Lo digo por supuesto, por los casos de pederastia descubiertos y encubiertos por la Iglesia Católica en Pensilvania y que gracias al ciclo interminable de noticias, estos actos se han ido escurriendo hacia abajo en términos de estar en la primer plana. Pero el daño ya está hecho.
Uno de mis mejores amigos, católico él, creció justamente de esa área en Pensilvania en donde surgió esta recién descubierta traición. Aparte del ir a sus clases catequismo, en su niñez, fue monaguillo. Pasaba sus tardes en la iglesia. En realidad, no sé si alguien abuso de él en su infancia, no sé, nunca ha dicho nada. Lo que sí sé es que desde chavo, siempre ha estado un poco a la deriva.
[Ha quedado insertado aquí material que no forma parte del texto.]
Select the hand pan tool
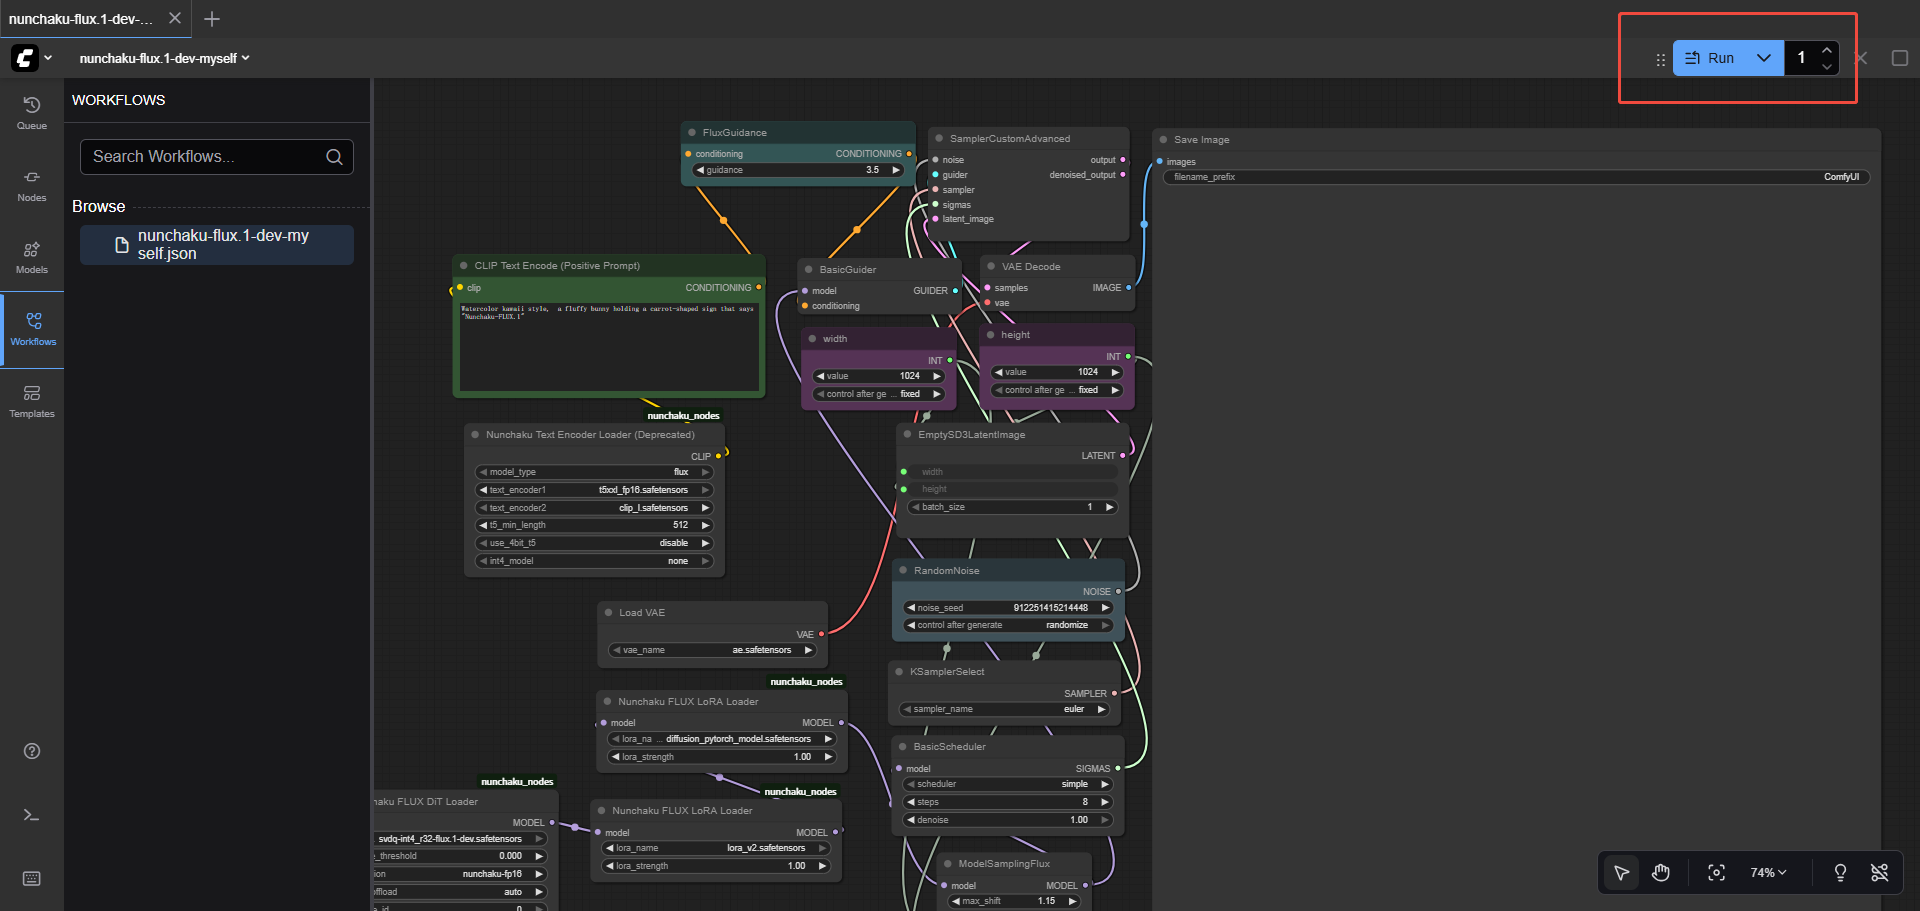This screenshot has width=1920, height=911. coord(1661,873)
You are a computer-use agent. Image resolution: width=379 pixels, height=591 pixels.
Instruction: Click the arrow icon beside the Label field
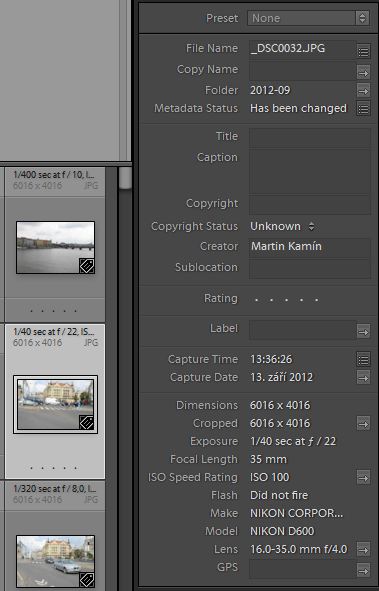pos(363,332)
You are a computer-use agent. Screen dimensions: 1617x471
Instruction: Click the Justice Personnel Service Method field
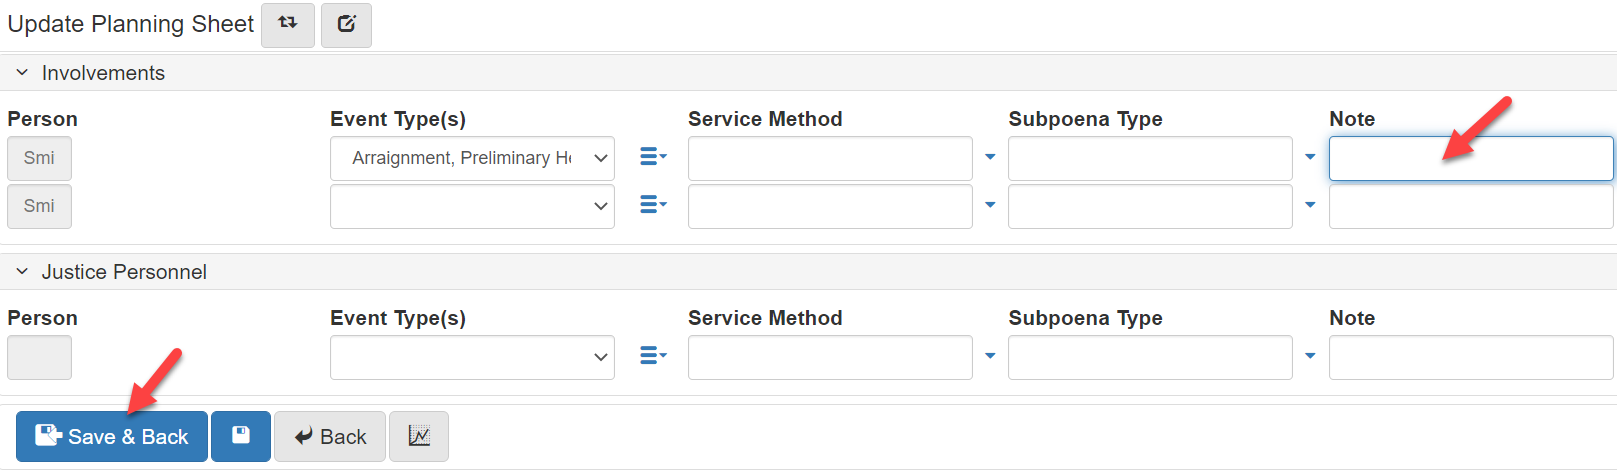click(x=830, y=357)
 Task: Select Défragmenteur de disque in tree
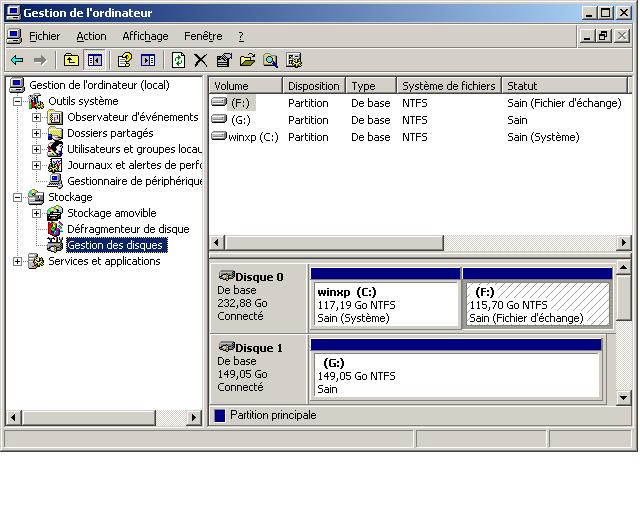pyautogui.click(x=127, y=229)
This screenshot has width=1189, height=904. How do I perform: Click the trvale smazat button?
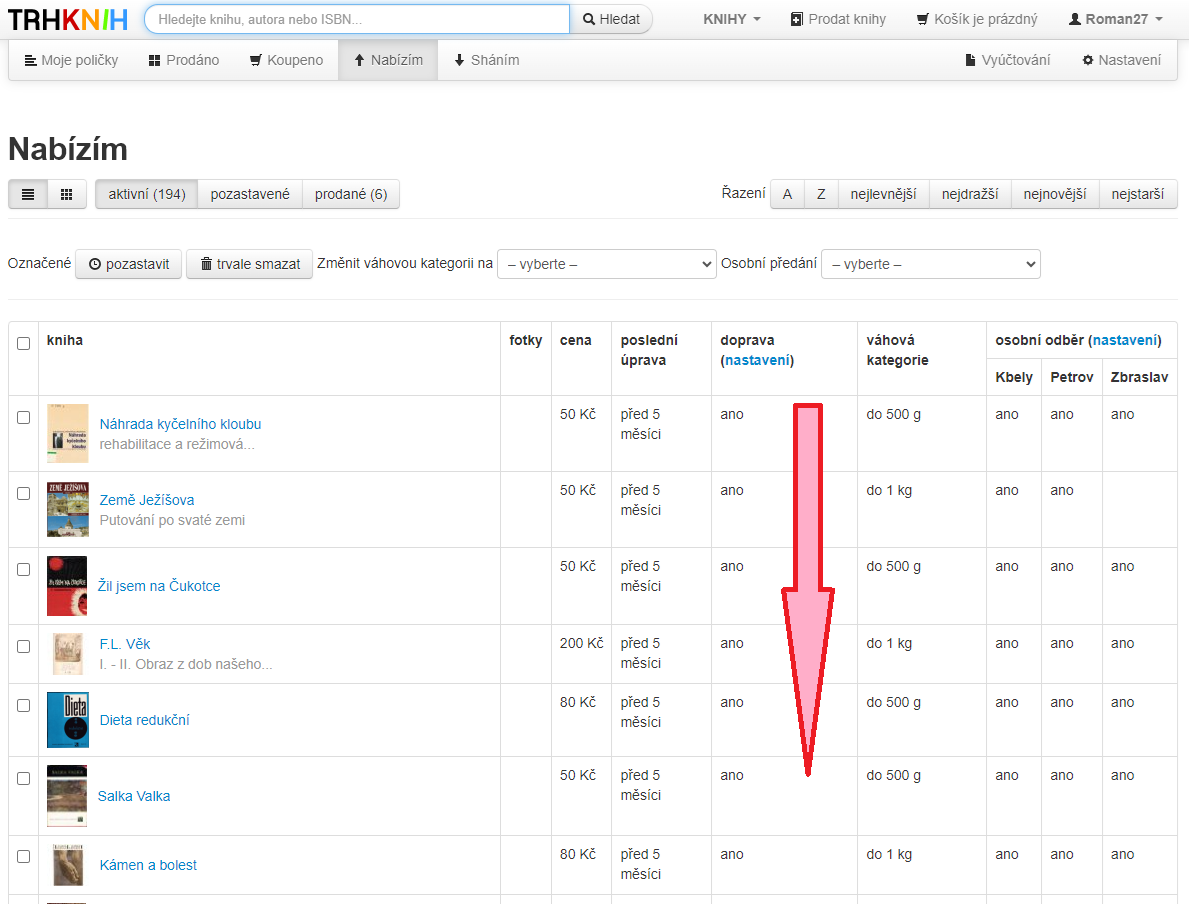tap(250, 264)
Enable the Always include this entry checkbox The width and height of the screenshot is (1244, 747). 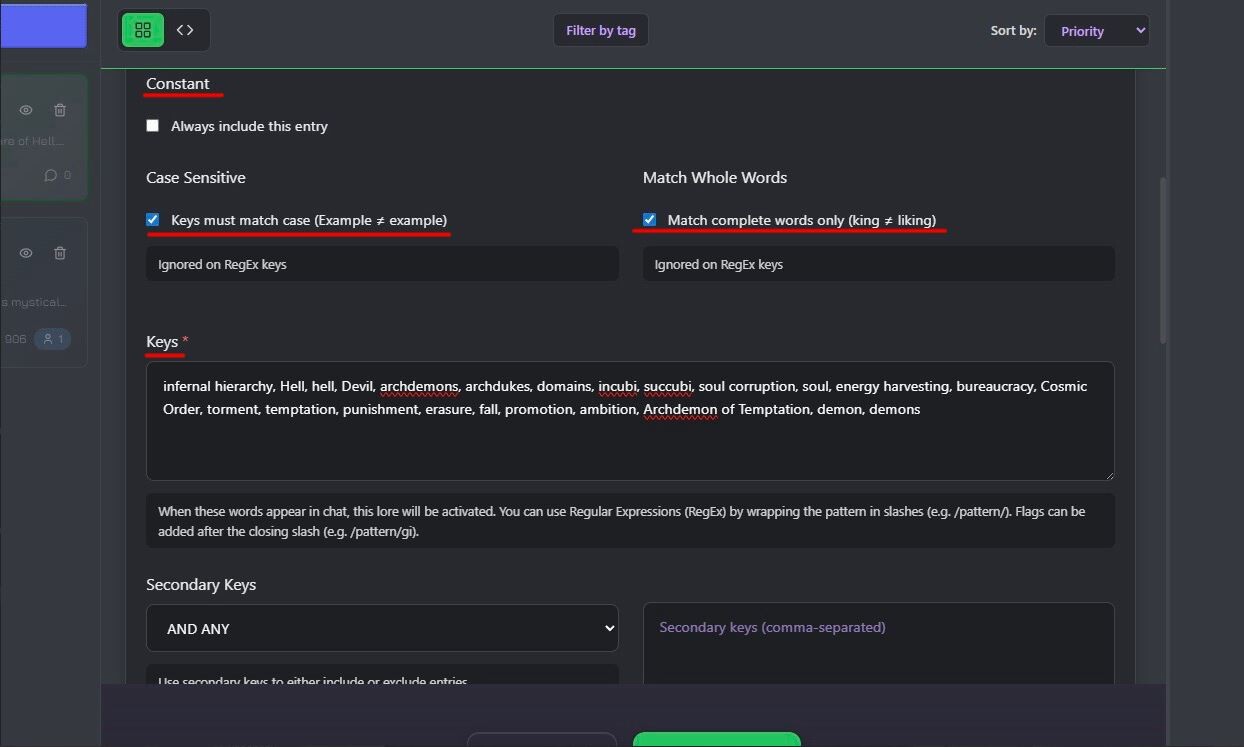point(153,126)
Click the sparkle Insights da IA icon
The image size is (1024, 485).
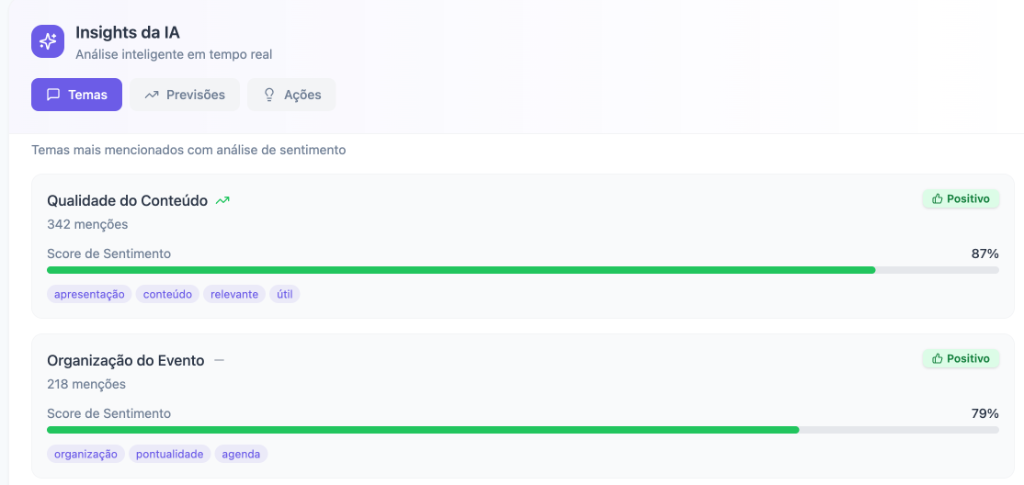[x=47, y=41]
Habrá quienes lo condenen por ser quien es, pero siempre ha sido una persona muy inquisitiva, y sus creencias religiosas no lo detuvieron de tener todo tipo de relaciones sexuales, ni tampoco lo frenaron al momento de experimentar con diferentes fármacos, la cerveza siendo su químico de preferencia.
De todos sus problemas de dependencia, mi amigo nunca jamás le ha echado la culpa a algo ocurrido en su infancia, pero eso no quita el que, dado el lugar y la época en la que creció, que él o alguno de sus conocidos haya sido traicionado y que carguen con esa pesadilla en su vida adulta.
¿Para qué tratar de ser bueno? No sé. Hay muchas respuestas que sé que no convencerán del todo a mi hijo, pero ciertamente, una de las principales es para no echarle a perder la vida al prójimo. Razón suficiente, creo yo. Ojalá la Iglesia Católica tome nota.
Mientras escribo, Chorizo duerme a mis espaldas. Escucho sus respiros, sus ronquidos, sus ruidos estomacales (borborigmos). De vez en cuando, entre sueños, emite una especie de ladrido que no llega a serlo, una combinación extraña entre un ladrido y una risa, como si estuviera soñando en todas esas peleas de perros en las que nunca participó. Creo que al soñar con ellas, es más que feliz.